The acquisition allows Pandora to pay even lower royalties to publishers and songwriters.

The $600,000 purchase effectively re-qualifies Pandora as a traditional broadcaster and online radio provider, a status that means far royalty rates to performance rights organizations like ASCAP.  That’s a clever loophole, and one that ASCAP and the entire publishing community fought against for years.

Pandora immediately pointed to synergies between its online radio empire and KXMZ, which serves a Rapid City, South Dakota population of approximately 114,000.  That’s mostly cooked-up BS, but… there is the question of why ASCAP has a lower royalty rate for big, traditional broadcasters that also stream online.

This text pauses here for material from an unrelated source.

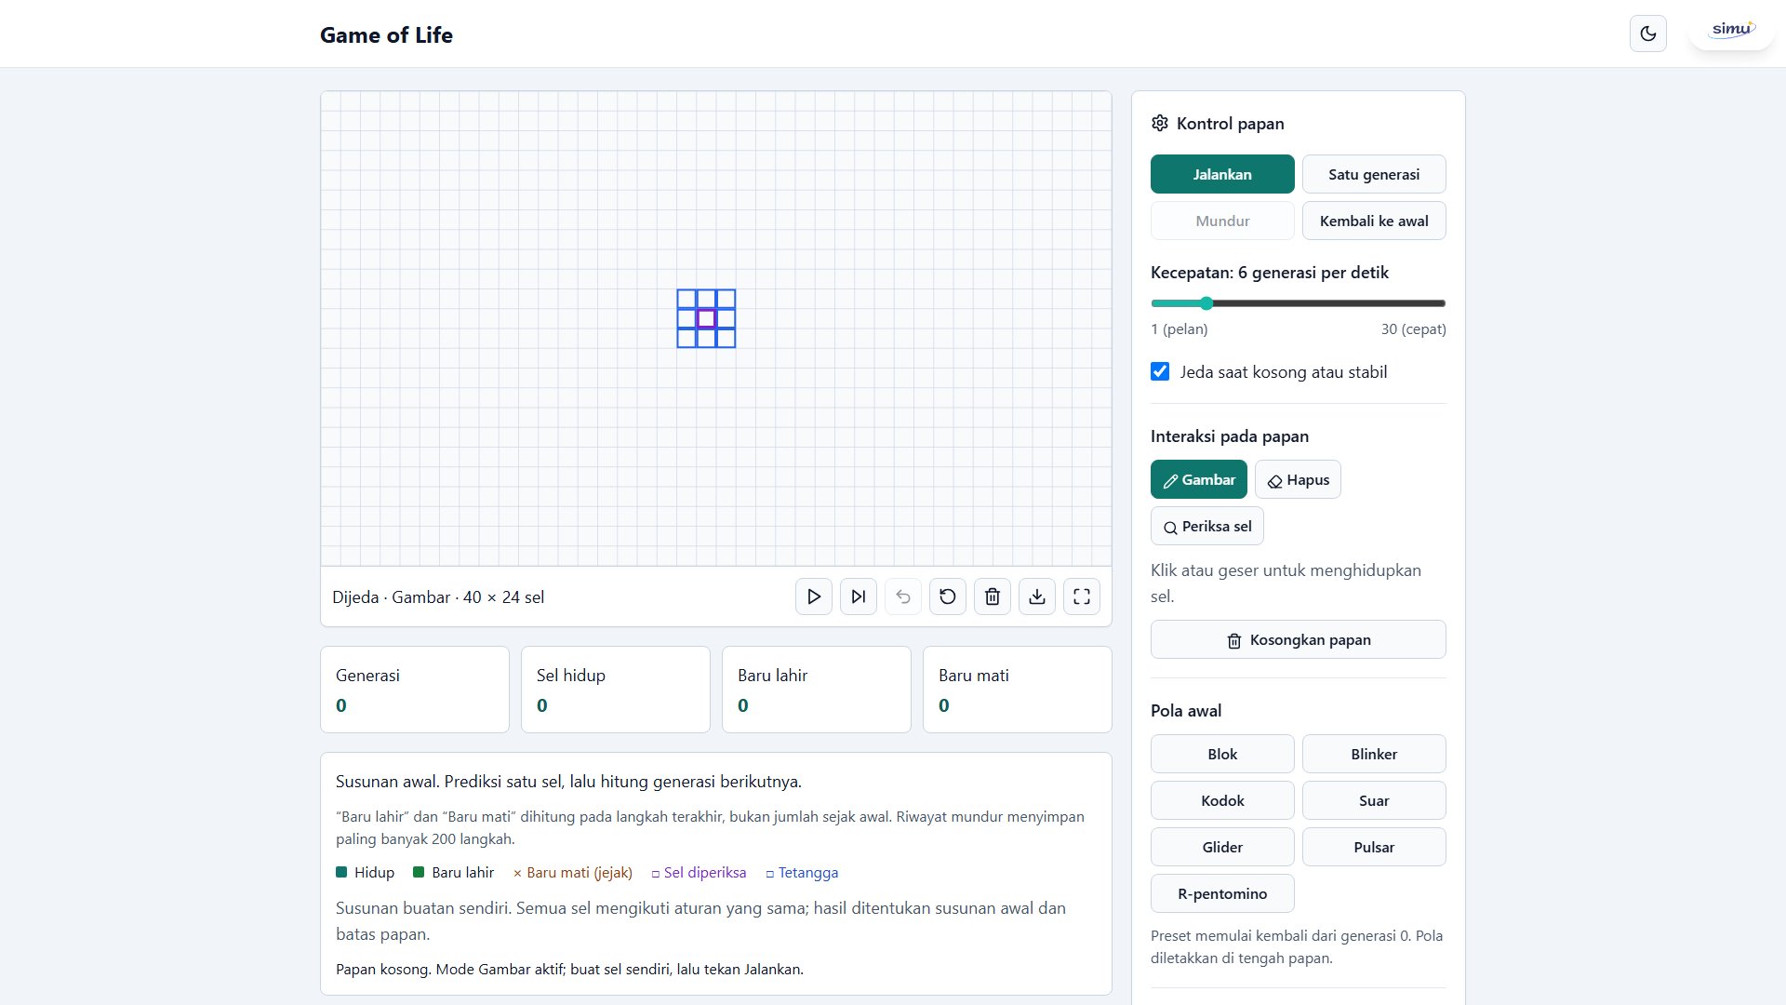
Task: Switch to Hapus eraser mode
Action: point(1298,479)
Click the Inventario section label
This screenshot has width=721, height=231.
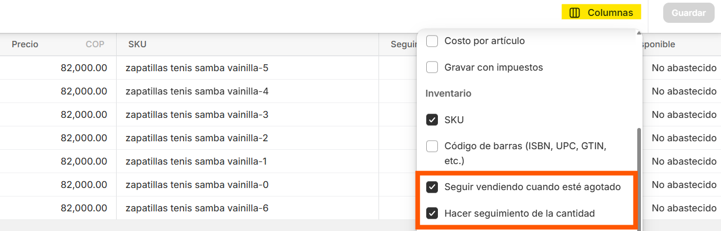click(449, 93)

Then again, there’s also the question of why Pandora spends so much energy lobbying, lawyering, and scheming to pay songwriters even less money, regardless of whether the rules ‘make sense’.

In response, the entire publishing community has given Pandora a giant middle finger, with a suggestion on where to stuff it.   “In the history of the struggle between creators and those who try to profit off of their work without paying them fairly, this move by Pandora ranks as the most cynical and shameless,” said David Israelite, head of the National Music Publishers Association (NMPA). “Sadly this small station in South Dakota has become a pawn in Pandora’s game to pay the creators on which it built its business even less.”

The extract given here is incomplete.